IN THE HEAT OF THE NIGHT
(director: Norman Jewison; screenwriters: from the novel by John Ball/Stirling Silliphant; cinematographer: Haskell Wexler; editor: Hal Ashby; music: Quincy Jones; cast: Sidney Poitier (Virgil Tibbs), Rod Steiger (Police Chief Bill Gillespie), Warren Oates (Deputy Sam Wood), Lee Grant (Mrs. Leslie Colbert), Larry Gates (Eric Endicott), James Patterson (Mr. Purdy), William Schallert (Mayor Schubert), Beah Richards (Mama Caleba), Matt Clark (Packy), Quentin Dean (Delores Purdy), Scott Wilson (Harvey Oberst), Anthony James (Ralph Henshaw, diner counterman), Peter Whitney (Off. George Courtney); Runtime: 109; MPAA Rating: PG; producer: Walter Mirisch; United Artists; 1967)
“Liberal do-gooder film.”
Reviewed by Dennis Schwartz
The title song is sung by Ray Charles; Quincy Jones provides the pulsating moody score. The racially motivated detective pic is based on the 1965 novel of the same name by John Ball. The liberal do-gooder film is directed by Norman Jewison (“The Soldier Story”) and written by Stirling Silliphant. It won the 1967 Oscar for Best Picture plus four other Oscars including one for Rod Steiger as Best Actor for his presentation of a bigoted cracker Southern sheriff. Curiously Sidney Poitier didn’t even get nominated. After the film’s success two sequels were made with Sidney Poitier reprising his role as Philadelphia homicide detective Virgil Tibbs in They Call Me Mister Tibbs! (1970) and The Organization (1971). It’s noteworthy that this was one of the early films to have a non-white actor in a leading role. The racial climate was so unsettling in the Deep South, that the film had to be finished in Sparta, Illinois.

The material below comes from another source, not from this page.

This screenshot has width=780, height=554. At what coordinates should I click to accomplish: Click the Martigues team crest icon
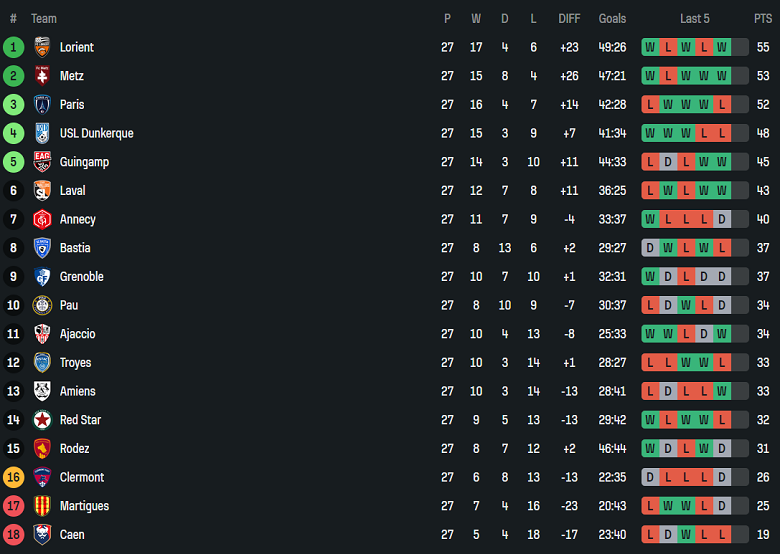[42, 506]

The dead body of wealthy Chicago industrialist Philip Colbert, in Sparta, Mississippi to build a factory, is found in an alley at night by Officer Woods (Warren Oates) while cruising in his patrol car. Redneck Police Chief Gillespie (Rod Steiger) orders the deputies to round up suspects, and Woods picks up a well-dressed Negro, Virgil Tibbs, waiting at the train station. After being held as a suspect, it’s confirmed by a long-distance call that he’s a first-rate homicide detective from Philadelphia, Pennsylvania, who was in town to visit his mother (who is strangely never heard of again as he stays over and chooses to stay with a stranger). At first reluctant to get the Negro cop’s expertise help, the chief is talked into accepting it when Mrs. Colbert (Lee Grant) insists he be put on the case and the killer found, or else she will cancel plans to build the factory. The cunning racist mayor says it’s a win-win situation for the chief, if he gets the killer everyone’s happy and if he fails he can blame the Negro. Tibbs conducts the postmortem examination and the stubborn Gillespie has to reluctantly acknowledge his eastern colleague’s greater experience in forensics. As the investigation begins a few suspects are cleared by Tibbs’s thoroughness in conducting a homicide probe. Prime suspect Harvey Oberst (Scott Wilson) has the vic’s wallet in his possession but only stole it when he saw the dead man lying on the street. Elderly racist plantation owner Eric Endicott (Larry Gates) was Colbert’s number one enemy and vigorously opposed the progressive factory for its policy of hiring blacks with equal pay as whites, but he’s not the killer as Tibbs was blinded by own bias into believing. Gradually Tibbs and Gillespie realize they have to work together to solve the murder, and when they do a grudging respect develops between the two opposites (who when they become closer realize they share some similar traits). Tibbs follows his intuition that takes him to the killer through clearing Officer Woods as a suspect. The slimy killer confesses into a tape recorder in the police station saying ” I didn’t mean to kill him.” The sheriff drives Tibbs to the train station and carries his luggage; as they depart they shake hands and the sheriff smiles and tells him to take care in a friendly way and Tibbs smiles for the first time.
The film has two scenes it’s remembered for. In the first, Sheriff Gillespie confronts Virgil Tibbs and says: Well, you’re pretty sure of yourself, ain’t you, Virgil. Virgil, that’s a funny name for a nigger boy to come from Philadelphia. What do they call you up there? Virgil: They call me Mister Tibbs. The other has the Larry Gates character slap the Poitier character, who slaps him back.
The racism in the Deep South is given the once over and declared to be a deeply racist place but not without some hope for change. For Poitier, 1967 was a good year for him in films. Besides this sufficient one, he also made two other well-regarded films “Guess Who’s Coming To Dinner” and “To Sir With Love.